Рекс следил за ходом похорон, он настаивал, чтобы мы соблюдали «полный траур» — это означало черные шляпки и вуали для женщин и черные повязки и галстуки для мужчин. На кладбище Гресмера, где Чик хотел быть похороненным, нас было всего семь человек. Рекс прятал свое горе под привычной и знакомой нам маской надменности. Лу организовала поминки — все очень просто, как хотел Рекс. И Чик тоже этого хотел. После того как все улеглись спать, Рекс обзвонил тех, кто не приехал на похороны. Если трубку не снимали — он наговаривал на автоответчик, сколько хватало пленки, а если не успевал договорить — звонил снова и снова говорил. Это не были его обычные смешные и причудливые истории. Нет, он сообщал тем, кто был на том конце провода, что он и Чик всегда говорили за их спинами: о недостатке таланта, об их уродливом ребенке, об их непомерном эгоизме, несъедобной еде, отсутствии вкуса… Когда Рекс страдал — он всем причинял боль. На следующий день он сам рассказал мне о том, что сделал, и я не видел в его глазах раскаяния.
Некоторые из наших общих знакомых потом мне позвонили. Многие плакали. Почти все пытались найти ему оправдание. Кое-кто хотел знать, правда ли то, что он говорил.
Моя дочь Кесс прослушала сообщение, которое он оставил для Хелен, и была возмущена тем, что услышала, — когда звонила мне, она не могла спокойно говорить. Но все же она была более готова простить его, чем я.
Примерно неделю спустя Лу уехала навестить свою мать, которая была ипохондриком, а я решил воспользоваться моментом и отправился посмотреть, что поделывает Рекс.
Рекс был в запое.
— Я рад, что ты приехал, — сказал он. — Мне нужно рассказать тебе об одной услуге, которую я оказал тебе несколько лет назад.
Я приготовил обед, и после обеда он рассказал, что он сделал.
Он говорил, что уверен — мне это понравится.
Не знаю, кого он теперь пытался дразнить.
Задыхаясь и вскрикивая от боли, которую причинял ему артрит, он разжег камин и налил коньяку.
Рассказывал он с той мягкой, тягучей интонацией, с которой обычно читал свои рассказы.
Это был рассказ о мести — со всеми подробностями и деталями, которыми он бы непременно восхищался в произведениях Бальзака.
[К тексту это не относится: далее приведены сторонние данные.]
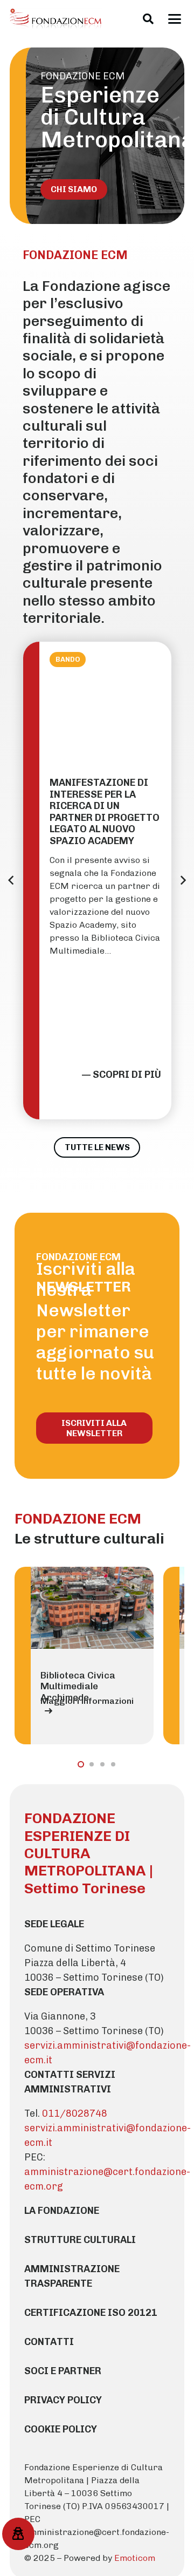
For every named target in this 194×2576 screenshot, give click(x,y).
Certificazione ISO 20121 (90, 2313)
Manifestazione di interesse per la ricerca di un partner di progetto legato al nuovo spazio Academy (105, 812)
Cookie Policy (60, 2429)
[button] (148, 19)
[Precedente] (11, 880)
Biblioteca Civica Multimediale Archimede (77, 1686)
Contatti (49, 2342)
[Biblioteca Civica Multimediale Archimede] (92, 1608)
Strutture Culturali (80, 2240)
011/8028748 (74, 2113)
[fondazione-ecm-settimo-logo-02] (56, 19)
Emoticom (134, 2558)
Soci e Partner (62, 2371)
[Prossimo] (182, 880)
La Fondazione (61, 2211)
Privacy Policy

Оказывается, вскоре после того как мы с Дженни развелись (он считал ее виноватой — в том, что она соблазнила его и склонила к сексу втроем, и в том, что он причинил боль Чику), он стал ее исповедником и ближайшим другом. Он подкидывал ей идеи для новых сексуальных приключений, часто сам знакомил ее с подходящими людьми, помогая ей составлять так называемый «список сорока самых известных извращенцев». Иногда он сопровождал ее на вечеринки и обеды, провоцируя на такие рискованные поступки, на которые она сама никогда бы не решилась.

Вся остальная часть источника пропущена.